Bug 2162624
| Summary: | [IBM 9.3 FEAT] ibmca implicit rejection (openssl-ibmca) | ||
|---|---|---|---|
| Product: | Red Hat Enterprise Linux 9 | Reporter: | IBM Bug Proxy <bugproxy> |
| Component: | openssl-ibmca | Assignee: | Dan Horák <dhorak> |
| Status: | CLOSED ERRATA | QA Contact: | Karel Srot <ksrot> |
| Severity: | high | Docs Contact: | |
| Priority: | high | ||
| Version: | 9.3 | CC: | bugproxy, jomiller, tstaudt |
| Target Milestone: | rc | Keywords: | FutureFeature, OtherQA, Patch, TestOnly, Triaged |
| Target Release: | 9.3 | Flags: | pm-rhel:
mirror+
|
| Hardware: | s390x | ||
| OS: | Linux | ||
| Whiteboard: | |||
| Fixed In Version: | Doc Type: | If docs needed, set a value | |
| Doc Text: | Story Points: | --- | |
| Clone Of: | Environment: | ||
| Last Closed: | 2023-11-07 08:55:36 UTC | Type: | Feature Request |
| Regression: | --- | Mount Type: | --- |
| Documentation: | --- | CRM: | |
| Verified Versions: | Category: | --- | |
| oVirt Team: | --- | RHEL 7.3 requirements from Atomic Host: | |
| Cloudforms Team: | --- | Target Upstream Version: | 2.4.0 |
| Embargoed: | |||
| Bug Depends On: | |||
| Bug Blocks: | 2116377 | ||
|
Description
IBM Bug Proxy
2023-01-20 08:20:25 UTC
1. Feature Overview: Feature Id: [201321] a.
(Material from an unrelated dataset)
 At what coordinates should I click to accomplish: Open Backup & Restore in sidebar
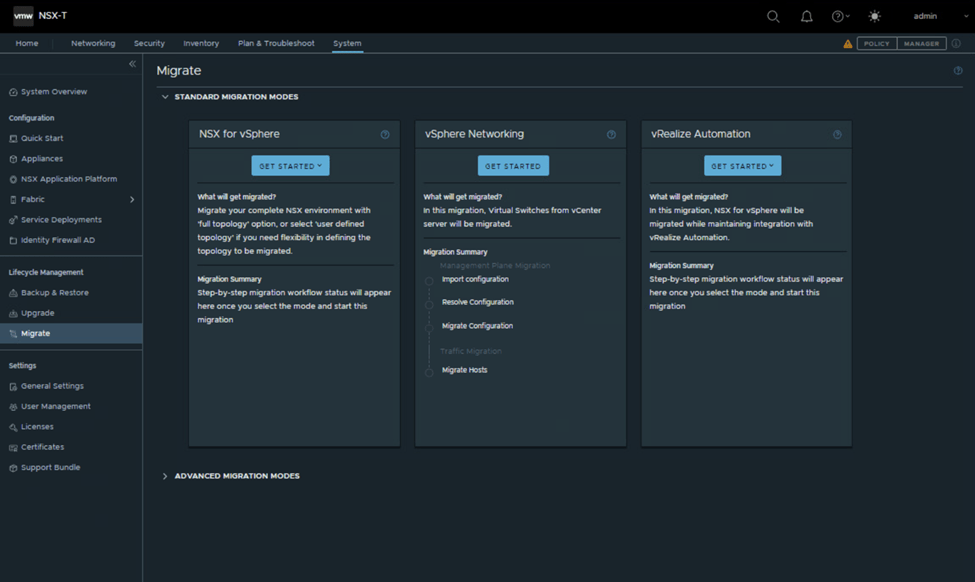[55, 293]
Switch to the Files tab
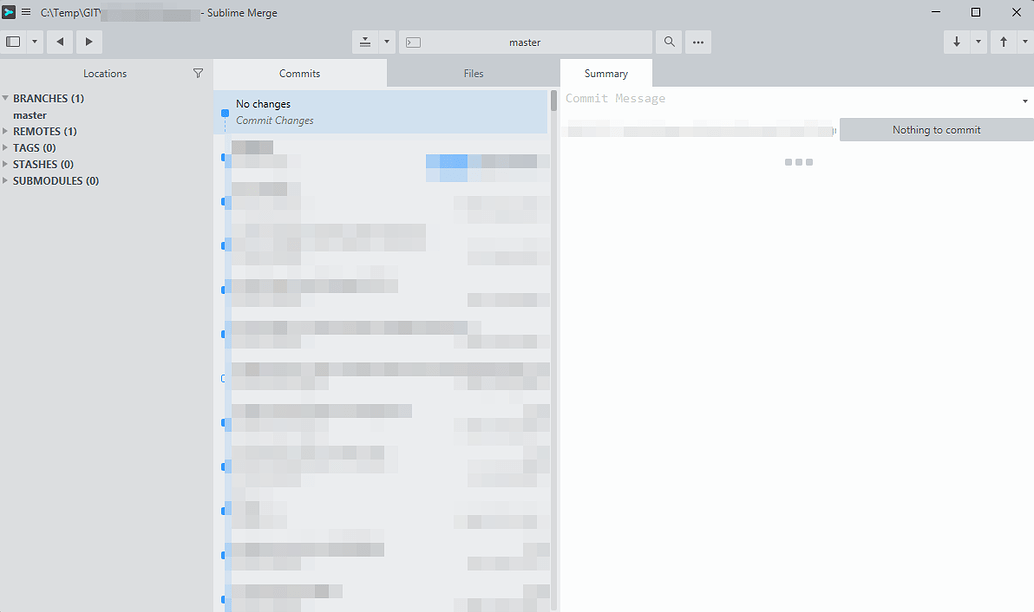 [x=473, y=73]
Name of Feature: [9.3 FEAT] ibmca implicit rejection (openssl-ibmca) b. Feature Description Add configurable support for implicit rejection to the RSA implementation in the ibmca provider. The ibmca provider shall have the same default behaviour as the default provider. Remediation against CVEs like CVE-2020-25659 and CVE-2020-25657, see https://github.com/openssl/openssl/issues/13421 2. Feature Details: Sponsor: --- Architectures: zSeries - 64 native, Arch Specificity: purely arch specific code Affects Kernel Modules: No Delivery Mechanism: Direct from Community Category: other Request Type: Package - Update Version d. Upstream Acceptance: In Progress Sponsor Priority P1 f. Severity: high IBM Confidential: Yes Code Contribution: --- g. Component Version Target: Yes 3. Business Case Security 4. Primary contact at Red Hat, email, phone (chat): Joshua Miller jomiller 919-740-7804 5. Primary contacts at Partner: Project Management Contact: Thomas Staudt, tstaudt.com Technical contact(s): Thomas Staudt, tstaudt.com IBM/Thomas, what is the status of this feature, is it part of the 2.4.0 release? Does https://github.com/opencryptoki/openssl-ibmca/commit/276e3ddf55a2993c3de5666003b856ef6f8d7d24 fulfill the requirement? ------- Comment From tstaudt.com 2023-04-24 02:05 EDT------- (In reply to comment #6) > IBM/Thomas, what is the status of this feature, is it part of the 2.4.0 > release? Does > https://github.com/opencryptoki/openssl-ibmca/commit/ > 276e3ddf55a2993c3de5666003b856ef6f8d7d24 fulfill the requirement? Hi Dan, it is included in openssl-ibmca 2.4.0 and I assume this is the commit. ------- Comment From ifranzki.com 2023-08-10 09:18 EDT------- Successfully verified this on RHEL 9.3 nightly from 2023/08/07 with openssl-ibmca-2.4.0-4.el9. Please set to VERIFIED. Since the problem described in this bug report should be resolved in a recent advisory, it has been closed with a resolution of ERRATA. For information on the advisory (openssl-ibmca bug fix and enhancement update), and where to find the updated files, follow the link below. If the solution does not work for you, open a new bug report. https://access.redhat.com/errata/RHBA-2023:6678 |